Tanay Thyagarajan

Personal information
- Born: 15 November 1995 (age 30) Bangalore, Karnataka, India
- Batting: Left-handed
- Bowling: Left-arm orthodox spin

Domestic team information
- 2017–present: Hyderabad

Career statistics
| Competition | FC | LA | T20 |
| Matches | 17 | 24 | 27 |
| Runs scored | 450 | 177 | 164 |
| Batting average | 19.56 | 16.09 | 14.90 |
| 100s/50s | 0/3 | 0/0 | 0/0 |
| Top score | 69 | 28 | 25 |
| Balls bowled | 2,785 | 1,311 | 594 |
| Wickets | 53 | 21 | 16 |
| Bowling average | 30.90 | 48.95 | 37.81 |
| 5 wickets in innings | 3 | 0 | 0 |
| 10 wickets in match | 0 | – | – |
| Best bowling | 5/43 | 3/33 | 2/13 |
| Catches/stumpings | 14/– | 13/– | 15/– |
- Source: Cricinfo, 20 January 2024

= Tanay Thyagarajan =

Indian cricketer (born 1995)

Tanay Thyagarajan (born 15 November 1995) is an Indian cricketer. He plays for Hyderabad in domestic cricket and is known mainly for his left-arm spin bowling.

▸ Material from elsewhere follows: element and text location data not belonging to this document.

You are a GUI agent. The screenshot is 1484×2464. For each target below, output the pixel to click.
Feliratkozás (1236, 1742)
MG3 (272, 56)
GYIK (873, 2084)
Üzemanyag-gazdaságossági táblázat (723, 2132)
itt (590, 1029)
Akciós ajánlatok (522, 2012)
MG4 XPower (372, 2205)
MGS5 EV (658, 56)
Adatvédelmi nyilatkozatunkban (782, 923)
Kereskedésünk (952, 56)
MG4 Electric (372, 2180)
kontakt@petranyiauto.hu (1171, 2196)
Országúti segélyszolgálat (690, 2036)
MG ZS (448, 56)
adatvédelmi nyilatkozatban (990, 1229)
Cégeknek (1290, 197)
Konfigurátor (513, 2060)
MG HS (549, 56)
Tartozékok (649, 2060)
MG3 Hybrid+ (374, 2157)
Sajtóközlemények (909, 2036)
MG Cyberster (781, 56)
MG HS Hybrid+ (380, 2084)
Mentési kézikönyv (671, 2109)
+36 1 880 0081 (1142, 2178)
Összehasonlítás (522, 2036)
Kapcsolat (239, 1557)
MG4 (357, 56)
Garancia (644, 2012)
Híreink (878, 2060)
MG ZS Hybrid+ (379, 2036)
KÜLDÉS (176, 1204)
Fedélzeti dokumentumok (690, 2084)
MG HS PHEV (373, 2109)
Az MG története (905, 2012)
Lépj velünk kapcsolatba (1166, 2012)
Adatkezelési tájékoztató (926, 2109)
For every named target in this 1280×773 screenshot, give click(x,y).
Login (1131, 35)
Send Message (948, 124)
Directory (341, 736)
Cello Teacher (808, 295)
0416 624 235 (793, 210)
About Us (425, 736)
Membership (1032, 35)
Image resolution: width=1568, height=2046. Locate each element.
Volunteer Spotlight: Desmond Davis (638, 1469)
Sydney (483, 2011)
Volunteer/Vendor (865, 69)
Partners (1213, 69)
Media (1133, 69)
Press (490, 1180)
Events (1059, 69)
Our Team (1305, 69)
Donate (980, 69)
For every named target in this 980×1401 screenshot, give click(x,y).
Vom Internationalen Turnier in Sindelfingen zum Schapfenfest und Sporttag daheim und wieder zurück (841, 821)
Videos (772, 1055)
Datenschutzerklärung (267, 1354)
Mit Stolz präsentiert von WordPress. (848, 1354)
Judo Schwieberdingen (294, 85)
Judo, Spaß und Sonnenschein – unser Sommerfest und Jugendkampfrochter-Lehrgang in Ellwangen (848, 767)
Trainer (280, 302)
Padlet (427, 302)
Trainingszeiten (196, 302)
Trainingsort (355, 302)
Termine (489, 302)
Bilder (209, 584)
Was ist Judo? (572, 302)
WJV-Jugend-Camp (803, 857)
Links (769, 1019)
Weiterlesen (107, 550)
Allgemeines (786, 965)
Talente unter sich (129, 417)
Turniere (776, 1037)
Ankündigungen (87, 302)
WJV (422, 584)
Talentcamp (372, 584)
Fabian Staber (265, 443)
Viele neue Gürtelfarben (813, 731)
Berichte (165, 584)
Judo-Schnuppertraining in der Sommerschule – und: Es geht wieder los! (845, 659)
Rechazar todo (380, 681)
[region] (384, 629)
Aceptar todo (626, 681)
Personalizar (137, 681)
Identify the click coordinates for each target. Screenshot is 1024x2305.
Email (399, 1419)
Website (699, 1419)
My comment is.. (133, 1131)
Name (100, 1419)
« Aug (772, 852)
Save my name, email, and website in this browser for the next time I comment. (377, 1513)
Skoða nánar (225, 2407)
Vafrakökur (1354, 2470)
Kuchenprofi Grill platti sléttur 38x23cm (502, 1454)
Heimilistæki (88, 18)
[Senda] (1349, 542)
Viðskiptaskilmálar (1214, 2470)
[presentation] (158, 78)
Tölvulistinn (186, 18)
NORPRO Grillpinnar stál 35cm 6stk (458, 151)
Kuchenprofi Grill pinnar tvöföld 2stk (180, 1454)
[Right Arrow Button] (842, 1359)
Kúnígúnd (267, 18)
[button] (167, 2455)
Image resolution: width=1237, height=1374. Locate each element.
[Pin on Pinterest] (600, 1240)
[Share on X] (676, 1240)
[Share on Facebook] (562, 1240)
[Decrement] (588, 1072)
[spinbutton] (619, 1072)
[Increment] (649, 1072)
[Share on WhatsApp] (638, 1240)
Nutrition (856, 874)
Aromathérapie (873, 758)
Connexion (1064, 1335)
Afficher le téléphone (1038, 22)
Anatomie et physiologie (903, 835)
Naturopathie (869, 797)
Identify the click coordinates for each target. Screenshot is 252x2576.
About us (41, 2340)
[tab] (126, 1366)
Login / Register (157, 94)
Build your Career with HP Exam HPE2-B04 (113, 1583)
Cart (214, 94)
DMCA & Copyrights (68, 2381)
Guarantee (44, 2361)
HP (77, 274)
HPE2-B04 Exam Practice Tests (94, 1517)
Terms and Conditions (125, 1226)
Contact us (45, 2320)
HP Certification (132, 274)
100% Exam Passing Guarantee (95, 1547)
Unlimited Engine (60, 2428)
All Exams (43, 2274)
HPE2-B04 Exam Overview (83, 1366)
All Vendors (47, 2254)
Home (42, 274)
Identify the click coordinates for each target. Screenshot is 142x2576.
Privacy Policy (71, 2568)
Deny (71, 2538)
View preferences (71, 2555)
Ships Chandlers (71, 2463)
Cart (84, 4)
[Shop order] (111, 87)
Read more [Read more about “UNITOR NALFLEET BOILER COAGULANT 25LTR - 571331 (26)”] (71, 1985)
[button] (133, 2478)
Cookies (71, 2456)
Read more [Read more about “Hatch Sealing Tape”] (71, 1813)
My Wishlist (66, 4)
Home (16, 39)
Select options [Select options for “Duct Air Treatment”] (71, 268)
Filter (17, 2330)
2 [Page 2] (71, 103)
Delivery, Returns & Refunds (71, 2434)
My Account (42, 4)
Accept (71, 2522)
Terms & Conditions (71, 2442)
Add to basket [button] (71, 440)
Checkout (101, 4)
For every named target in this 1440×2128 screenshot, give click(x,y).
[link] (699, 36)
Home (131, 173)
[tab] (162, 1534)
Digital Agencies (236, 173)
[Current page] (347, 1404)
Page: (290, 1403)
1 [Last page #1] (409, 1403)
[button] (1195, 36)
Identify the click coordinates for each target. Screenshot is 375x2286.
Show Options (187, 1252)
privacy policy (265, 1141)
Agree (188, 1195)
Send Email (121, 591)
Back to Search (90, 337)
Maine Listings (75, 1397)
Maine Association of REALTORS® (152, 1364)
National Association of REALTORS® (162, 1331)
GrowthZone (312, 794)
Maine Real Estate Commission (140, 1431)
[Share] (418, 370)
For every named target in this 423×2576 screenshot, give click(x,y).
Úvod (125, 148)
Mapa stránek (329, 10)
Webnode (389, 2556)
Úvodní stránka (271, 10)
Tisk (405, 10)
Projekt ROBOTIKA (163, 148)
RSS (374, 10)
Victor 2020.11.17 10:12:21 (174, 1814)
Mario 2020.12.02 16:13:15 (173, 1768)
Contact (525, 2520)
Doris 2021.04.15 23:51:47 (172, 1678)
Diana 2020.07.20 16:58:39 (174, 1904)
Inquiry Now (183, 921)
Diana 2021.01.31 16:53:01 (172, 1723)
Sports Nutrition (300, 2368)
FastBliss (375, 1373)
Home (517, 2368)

Tanay made his List A debut for Hyderabad in the 2017–18 Vijay Hazare Trophy on 21 February 2018. He made his first-class debut for Hyderabad in the 2018–19 Ranji Trophy on 20 November 2018. He was the leading wicket-taker for Hyderabad in the tournament, with 17 dismissals in five matches.